All I see here is the Marrakesh Declaration, in which Muslim leaders agreed in January that religious minorities must not be oppressed. The newspaper adds that the 57-nation Organization of Islamic Cooperation also signed onto the document. But the Times doesn't show that its interviewees took part in that.

Just as the Times team prepares to wrap up the article, it throws in this segment:

Sheikh Qadhi, however, said that, based on several frightening experiences recently in Tennessee, he has more to fear from right-wing Muslim-haters than from adherents of the Islamic State.

"I’m not scared of ISIS in America," he said. "I feel very safe in every mosque I go to. But I am scared of other people in this land who are very ignorant and bigoted."

He said he had gotten used to being vilified by both sides: "The right wing is calling me a stealth jihadist. And ISIS is calling me a sellout. We challenge both of their narratives, even as their narratives feed into each other."

Frightening experiences? Like what? Insults? Threats? Physical violence? How did he know they were right-wing? And does he believe people are more anti-Muslim in Tennessee?

I can fully sympathize with Qadhi's complaint, however.
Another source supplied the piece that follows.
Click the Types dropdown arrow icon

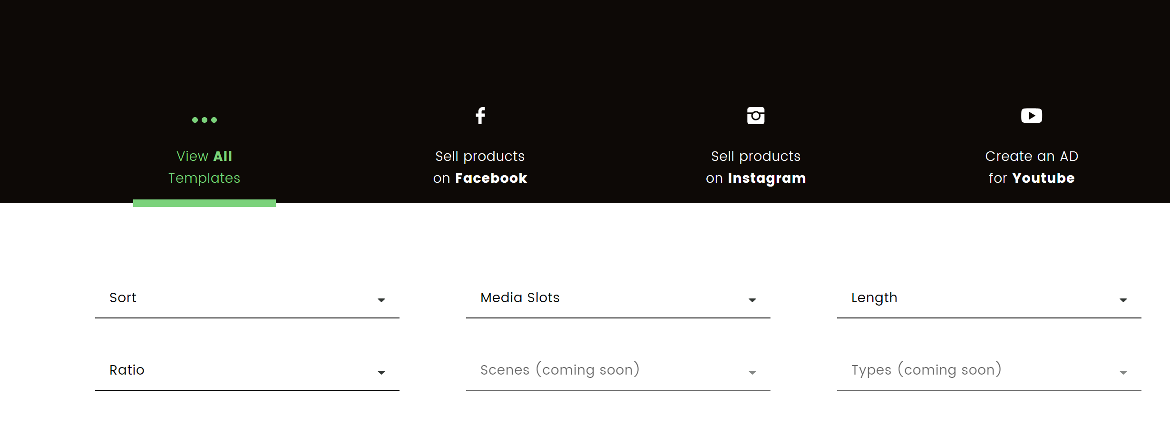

As a former religion writer for a daily newspaper, I remember how both secular and religious people criticized me. But you don’t just toss in a vague allegation, then base a complaint on it.

I get the impression that a careless copy editor simply chopped off the tail of the Times story. Whether it's that, or the writer simply stopped writing, it's a sad ending for a powerful, penetrating article.